A solenidade de posse dos 17 novos servidores efetivos da Câmara Municipal de Maceió, ocorrida ontem, na sede da Associação Comercial, foi marcada não apenas pela solenidade especial para os aprovados, mas por um discurso que escancarou práticas políticas ainda enraizadas no serviço público.
Ao assumir o microfone diante de um plenário lotado, o vereador Marcelo Palmeira (PL), coordenador do certame, fez revelações que, em qualquer momento, podem render investigações formais.
Com um misto de desabafo e orgulho, Palmeira relatou tentativas de interferência política durante a organização do concurso. Segundo ele, vereadores teriam pedido “uma vaga por cabeça”, sugerindo que, das 54 disponíveis, 25 deveriam ser destinadas a cada um dos parlamentares da legislatura passada.
“Recebi visitas, na minha casa, de vereadores, pedindo uma vaga. Eles me diziam: ‘tem 54 vagas, nós temos 25 vereadores [na legislatura passada], tem que dar uma vaga a cada um vereador’. Cheguei a ouvir isso”.
Pior: amigos teriam solicitado acesso às provas e aos conteúdos — um esquema de favorecimento que, segundo o vereador, é comum em certames de outras cidades do Nordeste. A denúncia foi feita em tom sério, mas revela o quão naturalizadas são as investidas contra a lisura dos concursos públicos.
Apesar de não citar nomes, o parlamentar admitiu que preferiu “levar tudo na brincadeira”, pois seria “caso de polícia”, como se o peso das propostas indecorosas não fosse suficiente para acionar o Ministério Público.
O silêncio diante de tentativas explícitas de fraudar o processo compromete não apenas a seriedade do concurso, mas também a confiança da população nas instituições, comentaram os presentes à solenidade.
Esse é apenas o segundo concurso público da história da Câmara de Maceió, o que por si só já revela a tradição do clientelismo e do apadrinhamento político na Casa. O primeiro certame, realizado em 2017, nomeou apenas quatro pessoas aprovadas. Agora, após um intervalo de seis anos e com mais de 7 mil inscritos, 54 candidatos foram aprovados, mas apenas 17 tomaram posse de imediato, em razão da burocracia documental.
O número modesto de nomeações iniciais também acende um alerta sobre o real compromisso da Câmara em incorporar esses servidores de forma plena.
Durante a cerimônia, o presidente da Câmara, vereador Chico Filho (PL), fez questão de ressaltar que o impacto financeiro dos novos servidores já estava previsto no orçamento anual da Casa, que gira em torno de R$ 120 milhões — ou 4,5% da receita corrente líquida do município. Mas a informação veio acompanhada da tentativa de se desvencilhar da responsabilidade pela realização do concurso, que ocorreu sob a presidência de Galba Neto (PL), hoje primeiro-secretário da Mesa Diretora.

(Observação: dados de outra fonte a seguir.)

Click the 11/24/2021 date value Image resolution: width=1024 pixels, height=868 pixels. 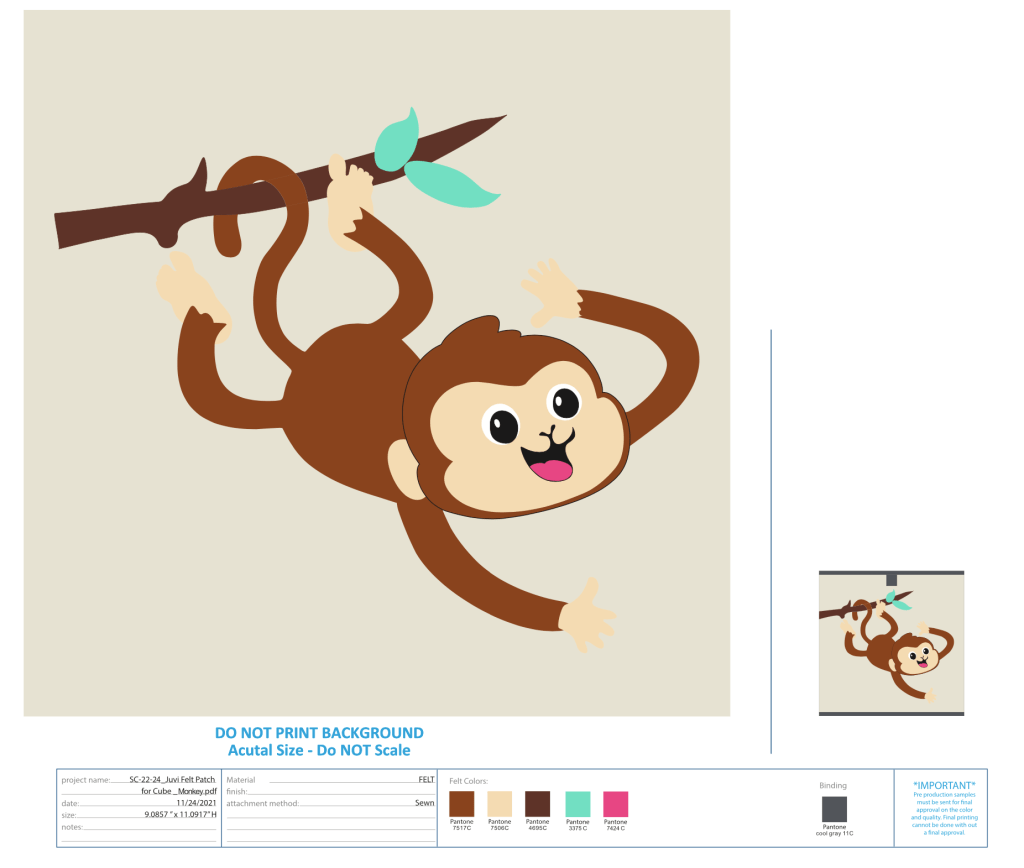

O discurso político também procurou valorizar a pluralidade dos empossados. A vereadora Olívia Tenório (PP), presidente da Comissão de Constituição e Justiça, destacou a diversidade racial, religiosa e de gênero entre os aprovados. A fala é bem-vinda e reflete um dos objetivos centrais do serviço público: representar a população em sua totalidade. No entanto, a diversidade precisa ser acompanhada de políticas internas que garantam um ambiente de trabalho inclusivo e livre de assédio, o que não foi debatido na solenidade.
Outro ponto de destaque foi a participação do Ministério Público de Alagoas na organização do certame, como mencionado pelo procurador de Justiça Luiz Vasconcelos. A parceria institucional, embora louvável, também exige agora um papel mais ativo da instituição no que tange às denúncias veladas feitas por Marcelo Palmeira. O silêncio institucional diante dessas declarações seria, no mínimo, conivente.
SUPERAÇÃO
Entre os nomeados, histórias de superação chamaram atenção, como a do advogado Leonardo Miranda, primeiro colocado na vaga reservada a pessoas com deficiência auditiva. Com salário inicial de R$ 7 mil, Leonardo sabe que não poderá mais atuar em processos contra a Câmara, mas poderá seguir na advocacia privada. Sua presença reforça o potencial transformador de concursos públicos quando conduzidos com ética — uma exceção que não deveria ser exceção.